(Items from a data source)
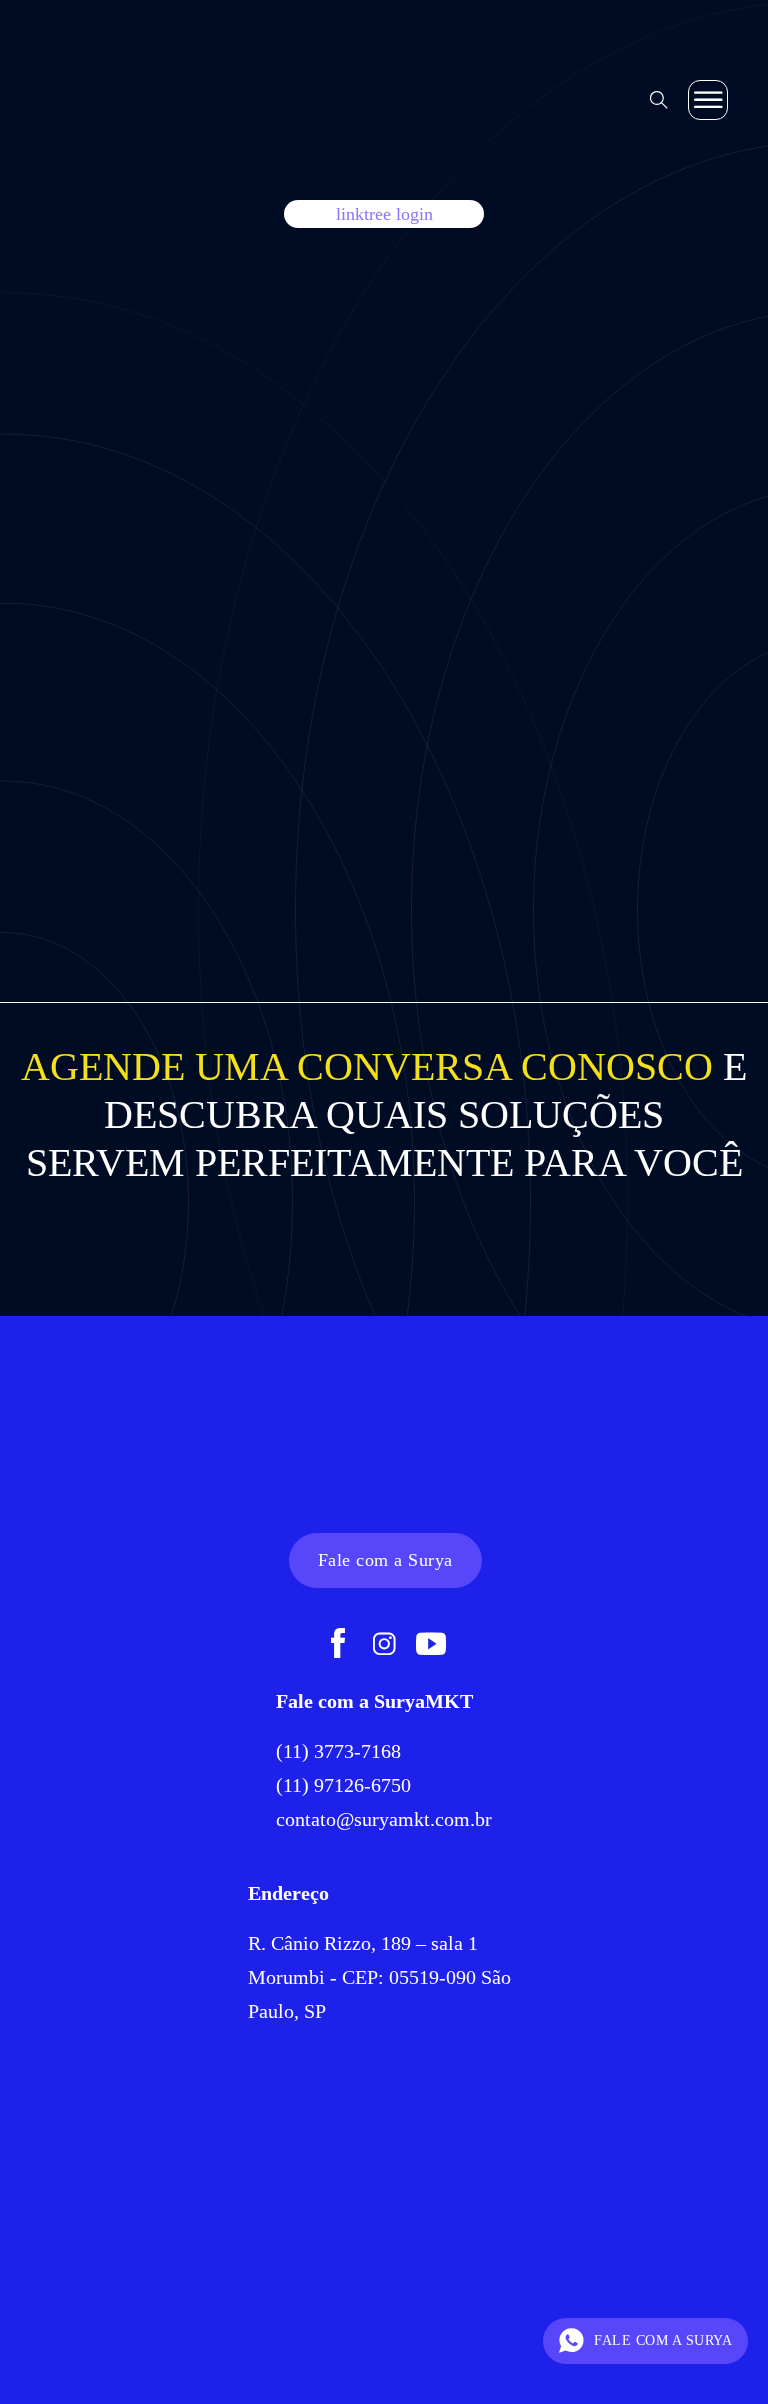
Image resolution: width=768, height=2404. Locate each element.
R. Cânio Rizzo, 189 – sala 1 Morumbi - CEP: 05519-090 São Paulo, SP (379, 1977)
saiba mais (135, 788)
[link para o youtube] (431, 1646)
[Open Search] (659, 100)
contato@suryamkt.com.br (384, 1819)
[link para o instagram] (384, 1646)
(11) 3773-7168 (341, 1751)
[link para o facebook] (338, 1646)
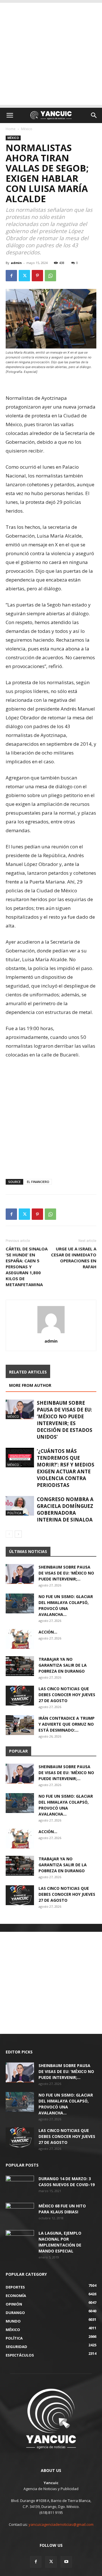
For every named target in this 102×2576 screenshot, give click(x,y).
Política (14, 1513)
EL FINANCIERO (38, 1182)
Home (11, 128)
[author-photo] (51, 1333)
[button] (10, 115)
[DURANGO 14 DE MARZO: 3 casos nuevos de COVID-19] (20, 2185)
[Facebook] (11, 275)
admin (16, 263)
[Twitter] (24, 275)
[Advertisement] (51, 54)
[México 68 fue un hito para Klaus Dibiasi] (20, 2213)
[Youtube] (66, 2561)
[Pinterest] (37, 275)
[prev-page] (9, 1534)
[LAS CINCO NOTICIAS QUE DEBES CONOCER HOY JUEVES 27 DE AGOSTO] (20, 1696)
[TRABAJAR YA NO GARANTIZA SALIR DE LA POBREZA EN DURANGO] (20, 1666)
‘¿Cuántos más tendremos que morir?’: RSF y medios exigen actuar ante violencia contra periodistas (65, 1468)
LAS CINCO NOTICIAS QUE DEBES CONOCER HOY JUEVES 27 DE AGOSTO (67, 1694)
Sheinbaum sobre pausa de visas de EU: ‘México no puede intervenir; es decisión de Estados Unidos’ (64, 1420)
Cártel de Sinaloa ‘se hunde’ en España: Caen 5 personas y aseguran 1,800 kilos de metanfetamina (27, 1266)
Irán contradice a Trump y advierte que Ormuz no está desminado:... (67, 1724)
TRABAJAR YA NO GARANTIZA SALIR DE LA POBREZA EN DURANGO (63, 1665)
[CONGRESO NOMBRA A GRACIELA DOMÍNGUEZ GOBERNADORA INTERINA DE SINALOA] (20, 1506)
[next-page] (18, 1534)
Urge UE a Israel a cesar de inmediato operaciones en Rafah (73, 1257)
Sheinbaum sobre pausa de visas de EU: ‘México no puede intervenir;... (66, 1573)
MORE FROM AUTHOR (30, 1385)
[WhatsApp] (50, 275)
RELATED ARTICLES (28, 1372)
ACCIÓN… (48, 1632)
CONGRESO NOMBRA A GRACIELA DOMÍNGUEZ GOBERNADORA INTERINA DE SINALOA (65, 1509)
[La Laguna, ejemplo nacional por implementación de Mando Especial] (20, 2240)
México (26, 128)
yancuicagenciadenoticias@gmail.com (61, 2524)
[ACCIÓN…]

About this task:
No picture is to appear in the copy; every entry above is otherwise to be printed verbatim.

Output for this exercise:
Image resolution: width=768, height=2404. Locate each element.
R. Cânio Rizzo, 189 – sala 1 Morumbi - CEP: 05519-090 São Paulo, SP (379, 1977)
saiba mais (135, 788)
[link para o youtube] (431, 1646)
[Open Search] (659, 100)
contato@suryamkt.com.br (384, 1819)
[link para o instagram] (384, 1646)
(11) 3773-7168 (341, 1751)
[link para o facebook] (338, 1646)
For every named target in this 102×2576 screenshot, give click(x,y).
Política (14, 1513)
EL FINANCIERO (38, 1182)
Home (11, 128)
[author-photo] (51, 1333)
[button] (10, 115)
[DURANGO 14 DE MARZO: 3 casos nuevos de COVID-19] (20, 2185)
[Facebook] (11, 275)
admin (16, 263)
[Twitter] (24, 275)
[Advertisement] (51, 54)
[México 68 fue un hito para Klaus Dibiasi] (20, 2213)
[Youtube] (66, 2561)
[Pinterest] (37, 275)
[prev-page] (9, 1534)
[LAS CINCO NOTICIAS QUE DEBES CONOCER HOY JUEVES 27 DE AGOSTO] (20, 1696)
[TRABAJAR YA NO GARANTIZA SALIR DE LA POBREZA EN DURANGO] (20, 1666)
‘¿Cuántos más tendremos que morir?’: RSF y medios exigen actuar ante violencia contra periodistas (65, 1468)
LAS CINCO NOTICIAS QUE DEBES CONOCER HOY JUEVES 27 DE AGOSTO (67, 1694)
Sheinbaum sobre pausa de visas de EU: ‘México no puede intervenir; es decisión de Estados Unidos’ (64, 1420)
Cártel de Sinaloa ‘se hunde’ en España: Caen 5 personas y aseguran 1,800 kilos de metanfetamina (27, 1266)
Irán contradice a Trump y advierte que Ormuz no está desminado:... (67, 1724)
TRABAJAR YA NO GARANTIZA SALIR DE LA POBREZA EN DURANGO (63, 1665)
[CONGRESO NOMBRA A GRACIELA DOMÍNGUEZ GOBERNADORA INTERINA DE SINALOA] (20, 1506)
[next-page] (18, 1534)
Urge UE a Israel a cesar de inmediato operaciones en Rafah (73, 1257)
Sheinbaum sobre pausa de visas de EU: ‘México no puede intervenir;... (66, 1573)
MORE FROM AUTHOR (30, 1385)
[WhatsApp] (50, 275)
RELATED ARTICLES (28, 1372)
ACCIÓN… (48, 1632)
CONGRESO NOMBRA A GRACIELA DOMÍNGUEZ GOBERNADORA INTERINA DE SINALOA (65, 1509)
[La Laguna, ejemplo nacional por implementación de Mando Especial] (20, 2240)
México (26, 128)
yancuicagenciadenoticias@gmail.com (61, 2524)
[ACCIÓN…]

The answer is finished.